A proposito dell’amore del Papa per i poveri, l’ex Maestro delle Celebrazioni pontificie ha detto: «Ha avuto a cuore i poveri, ha avuto a cuore tutti i bisogni dell’umanità e non era una posa. Un giorno in sacristia dopo un incontro con della povera gente l’ho visto piangere e piangeva davvero, perché avvertiva la povertà dell’uomo in ogni sua forma come un dolore suo, un dolore personale, un dolore che gli toccava il cuore.
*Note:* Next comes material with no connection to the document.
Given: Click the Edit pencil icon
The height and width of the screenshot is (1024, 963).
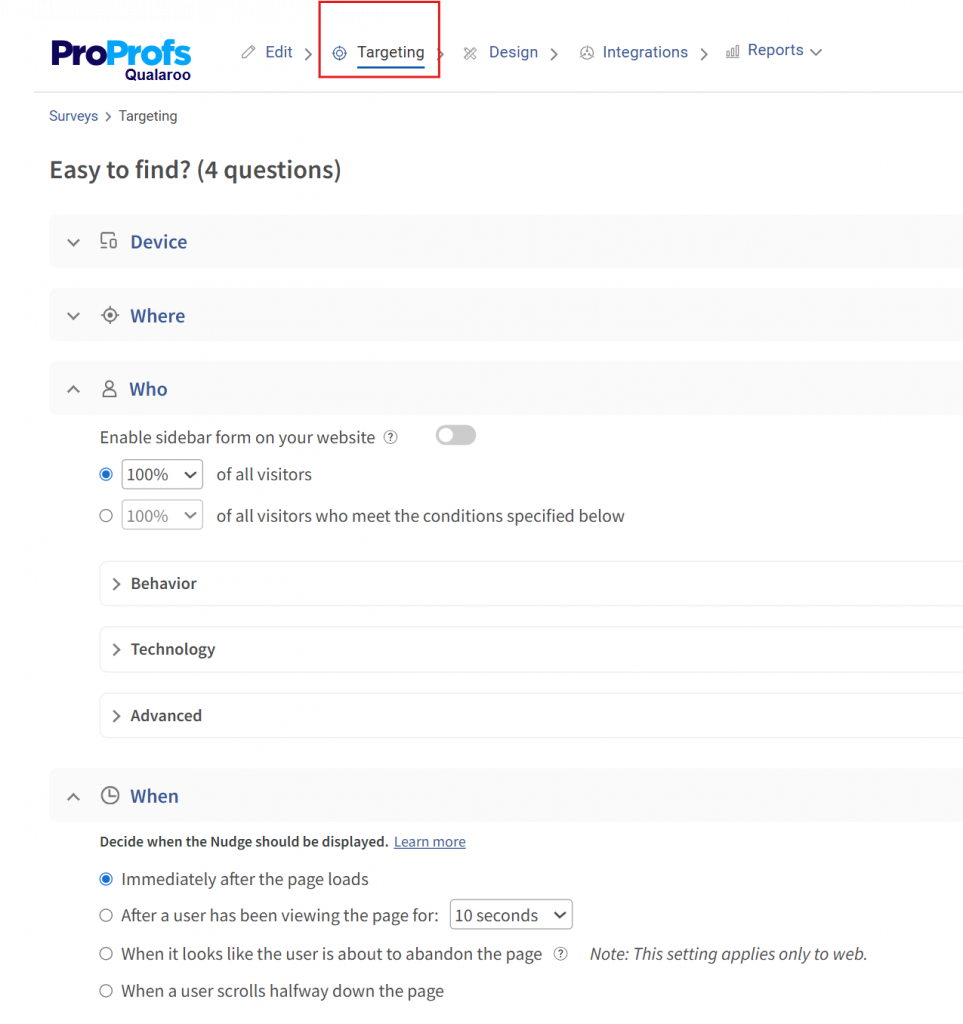Looking at the screenshot, I should (x=247, y=51).
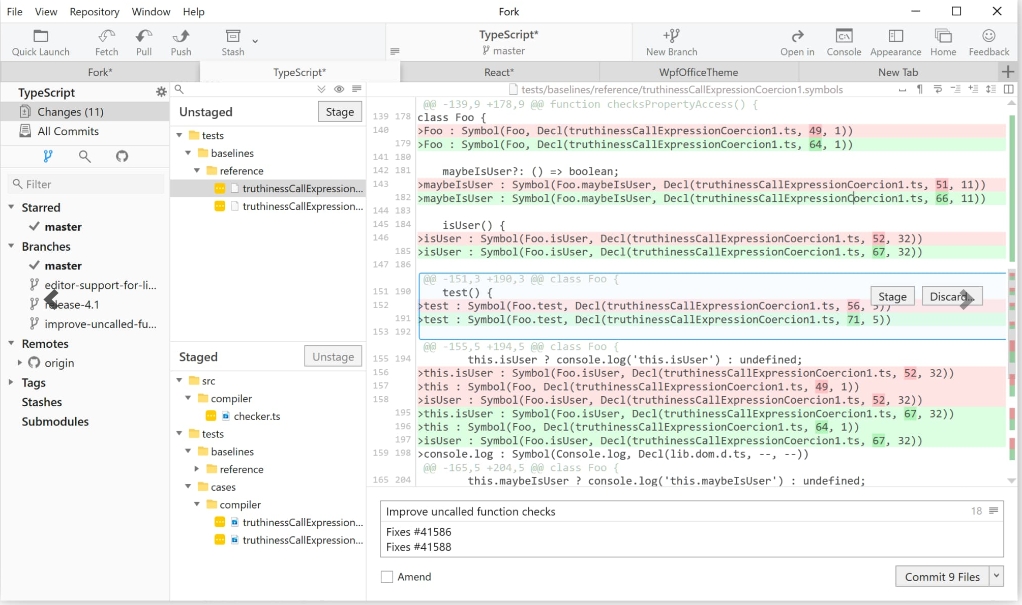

Piangeva davvero con le lacrime nel segreto di una sacristia, ricordando un incontro che aveva avuto con uno di questi poveri e quando dopo pochi giorni dall’elezione a Pontefice andammo in un carcere minorile mi ricordo che prima della messa disse così: “Lo sai che ogni volta che vengo in un di questi luoghi mi domando perché loro e non io? Potevo esserci io”. E mi disse: “Pensaci”».
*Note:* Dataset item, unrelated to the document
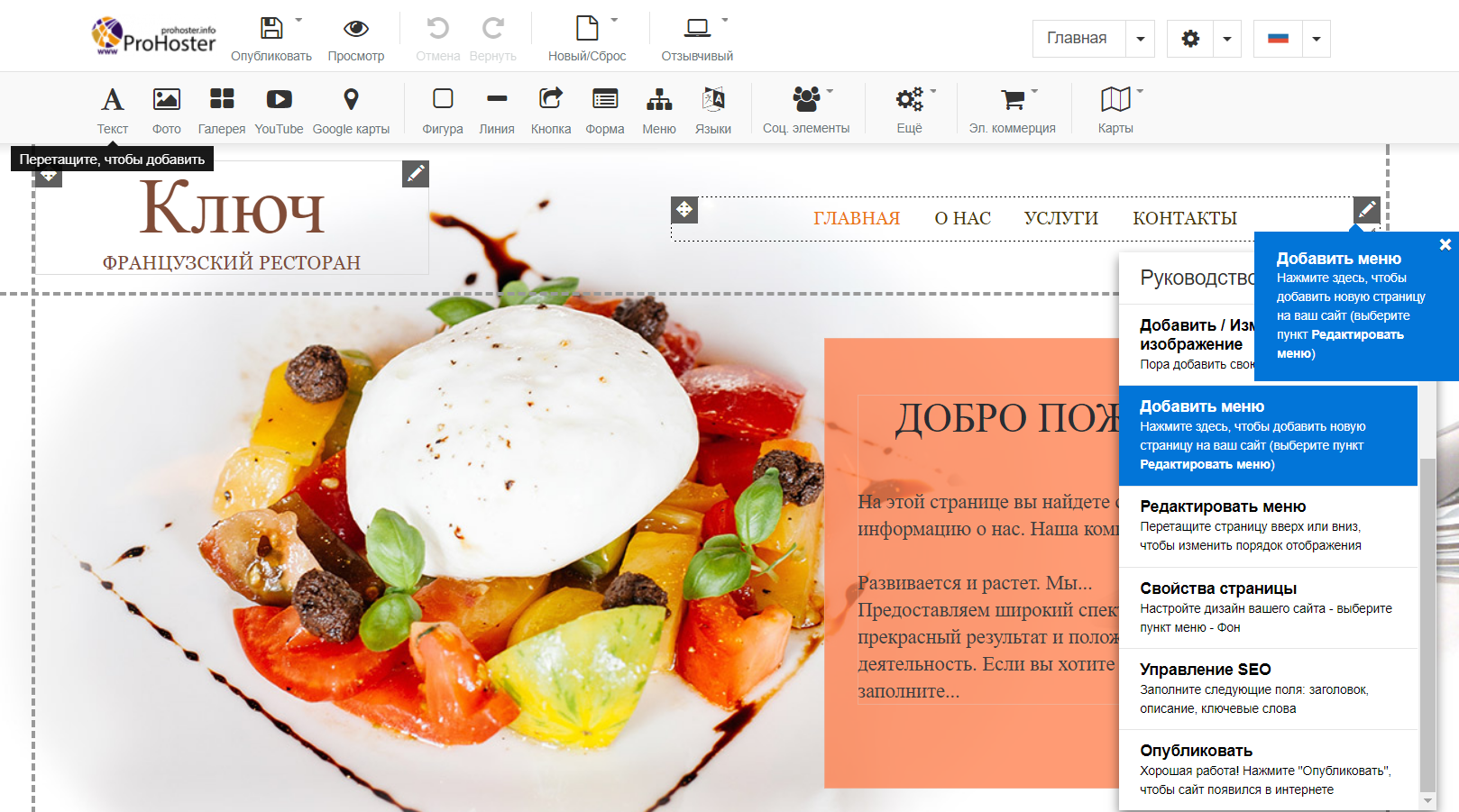Pick the Shape (Фигура) tool
Viewport: 1459px width, 812px height.
443,99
Ancora, monsignor Marini ha citato l’impegno per la pace, da profeta spesso inascoltato, che «non si è stancato di proclamarla, di annunciarla, di chiederla come dono per questa nostra povera umanità in guerra». Un pastore che ha «amato appassionatamente il mondo e una cosa che mi è sempre rimasta impressa è che era interessato a tutto, a tutto, perché tutto ciò che riguardava l’uomo lo interessava, tutte le espressioni dell’umanità lo interessavano, tutto ciò che aveva a che fare con l’uomo era nel suo cuore e se lo prendeva a cuore. Ha voluto essere… un po’ il parroco del mondo, ma pensate alle telefonate fatte alla gente comune o ai biglietti autografi che ha inviati in ogni parte del mondo. Aveva il mondo nel cuore e forse questa aspetto del suo pontificato si è cristallizzato una volta per sempre nella storia in quel 27 marzo, anno del Covid, quando il Papa apparve solo in piazza San Pietro. Gli occhi del mondo erano su quella piazza, gli occhi del mondo erano sul Papa e il Papa in quel momento portava con sé davanti al Signore il mondo intero. Quella forse rimarrà l’immagine più bella di un Papa che davvero ha portato nel mondo il proprio cuore sempre».
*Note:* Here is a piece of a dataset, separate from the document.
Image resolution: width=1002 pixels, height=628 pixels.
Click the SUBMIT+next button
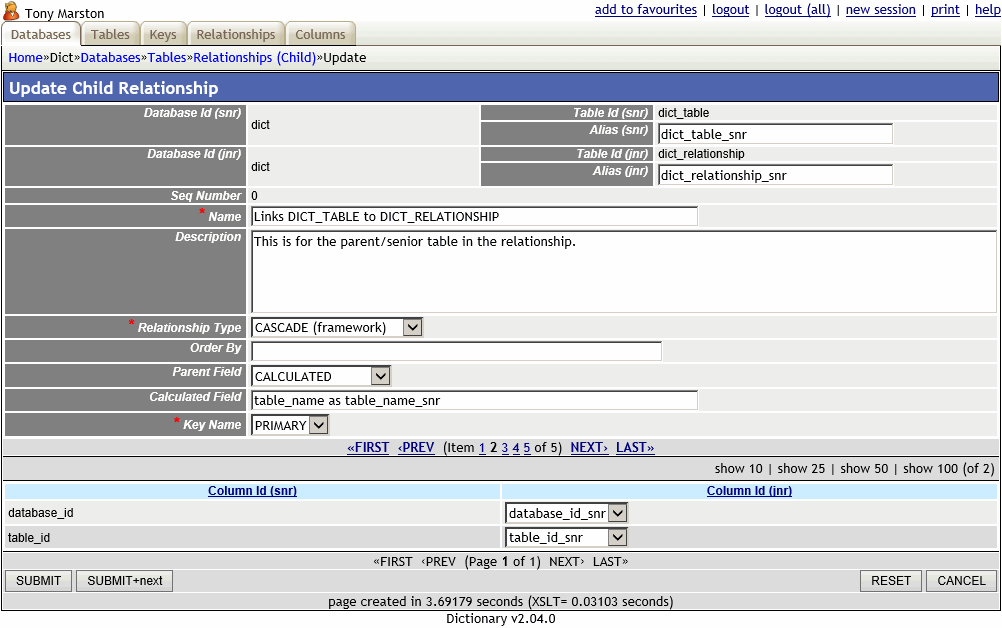pos(124,580)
Infine, il vescovo di Tortona ha ricordato «il coraggio e la libertà» di Francesco: «Ha desiderato contribuire alla riforma della Chiesa. La Chiesa in ogni tempo della storia ha bisogno di essere riformata nella sua dimensione umana. Perché? Perché il tempo produce incrostazioni, meccanismi che ormai non girano più come dovrebbero. Con coraggio e libertà ha cercato di dare il proprio contributo in questa direzione. E certo questo non sempre l’ha reso gradito. Il giorno della sua prima celebrazione di insediamento come Papa potete immaginare quale tripudio ci fu in piazza San Pietro. Ritornando in sacristia pensate che cosa disse: “Vedi oggi questo tripudio della gente in piazza San Pietro mi ha fatto pensare all’ingresso di Gesù in Gerusalemme. E allora subito dopo ho pensato e mi sono detto ricordatelo quando verranno i giorni poi della Passione e della Croce”. E così è stato. Perché così è per tutti i Papi».